§ **To do**:
How do the lines below between the ones holding "Instruction: Click inside the コメント text area" and "Choose the 1.45 odds for Фора (-2.5)", inclusive, read? Give them again exactly, with no other lines.

§ **Material supplied**:
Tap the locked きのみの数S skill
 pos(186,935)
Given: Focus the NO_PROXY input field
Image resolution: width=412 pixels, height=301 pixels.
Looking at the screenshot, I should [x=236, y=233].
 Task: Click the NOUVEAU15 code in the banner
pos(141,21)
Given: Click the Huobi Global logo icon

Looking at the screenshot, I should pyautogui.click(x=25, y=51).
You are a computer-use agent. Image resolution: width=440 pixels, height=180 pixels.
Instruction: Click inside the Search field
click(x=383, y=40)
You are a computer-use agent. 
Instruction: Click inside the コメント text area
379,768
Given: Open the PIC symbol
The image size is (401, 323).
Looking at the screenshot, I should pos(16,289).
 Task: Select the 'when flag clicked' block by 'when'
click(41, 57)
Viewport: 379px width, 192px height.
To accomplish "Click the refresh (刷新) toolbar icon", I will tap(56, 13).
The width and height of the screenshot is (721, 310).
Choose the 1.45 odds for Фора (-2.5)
==
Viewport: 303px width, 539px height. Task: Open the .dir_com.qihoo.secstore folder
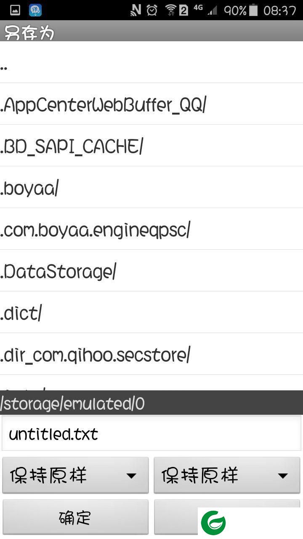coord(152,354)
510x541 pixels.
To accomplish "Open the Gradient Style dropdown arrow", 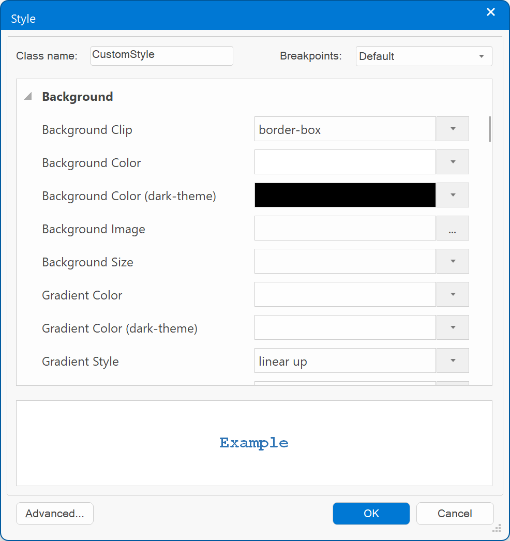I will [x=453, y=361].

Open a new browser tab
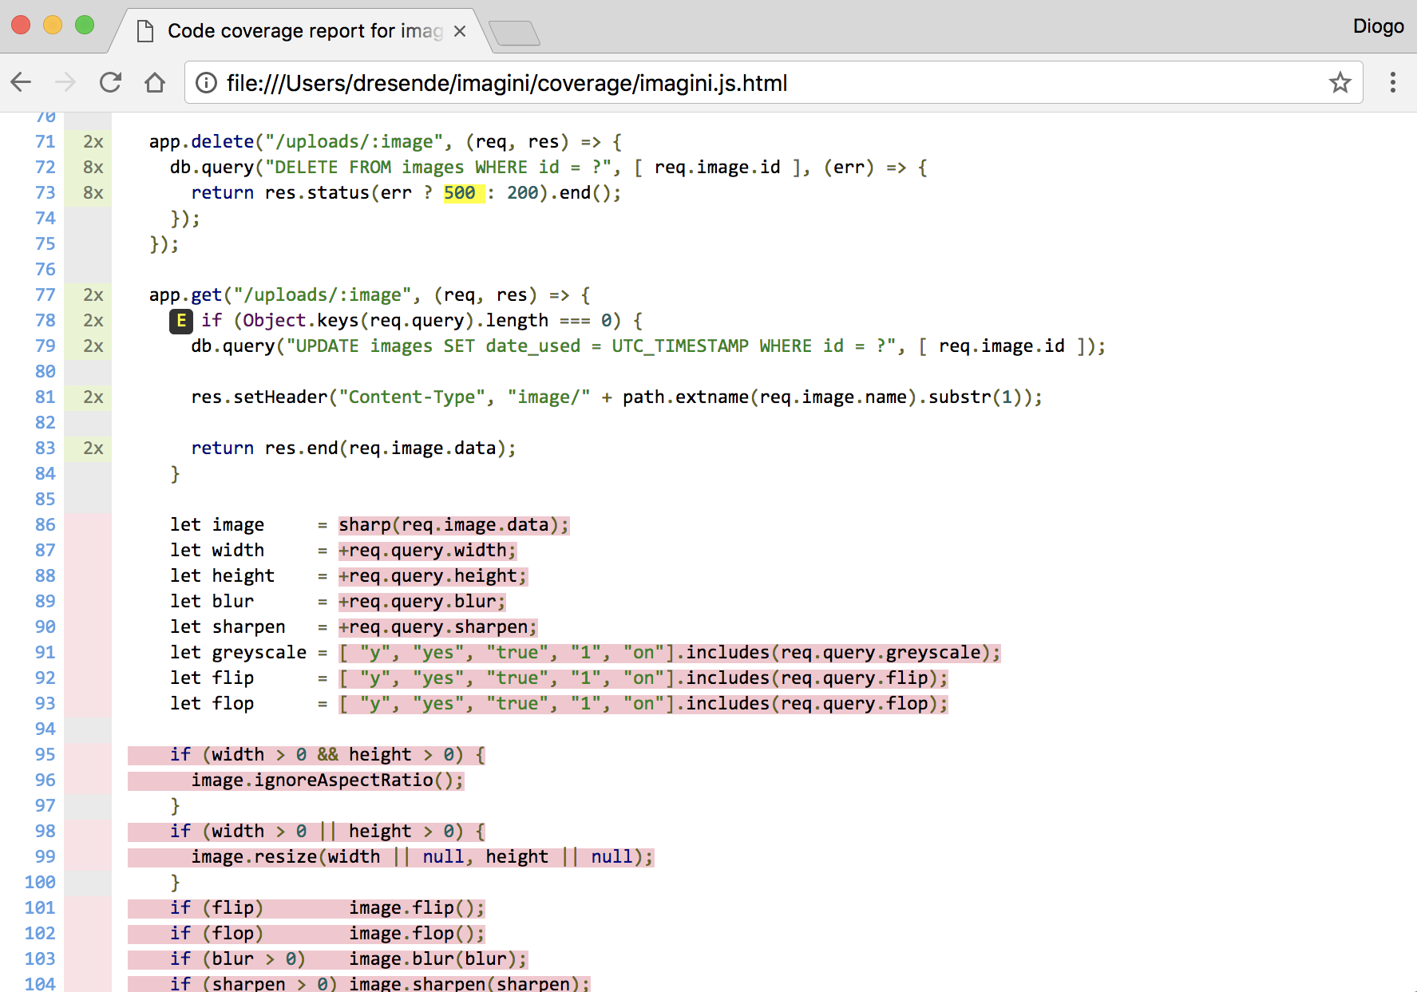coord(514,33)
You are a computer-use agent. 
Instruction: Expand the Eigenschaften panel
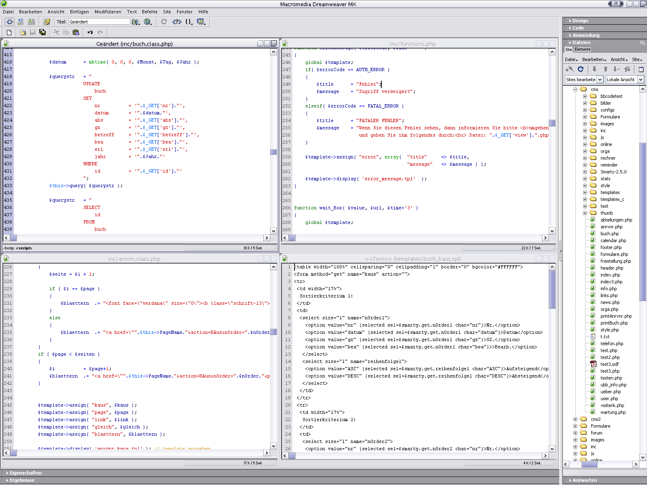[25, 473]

§ **Expected answer**:
Instruction: Click inside the コメント text area
379,768
Given: Open the PIC symbol
The image size is (401, 323).
Looking at the screenshot, I should pos(16,289).
 Task: Select the 'when flag clicked' block by 'when'
click(41, 57)
Viewport: 379px width, 192px height.
To accomplish "Click the refresh (刷新) toolbar icon", I will tap(56, 13).
The width and height of the screenshot is (721, 310).
Choose the 1.45 odds for Фора (-2.5)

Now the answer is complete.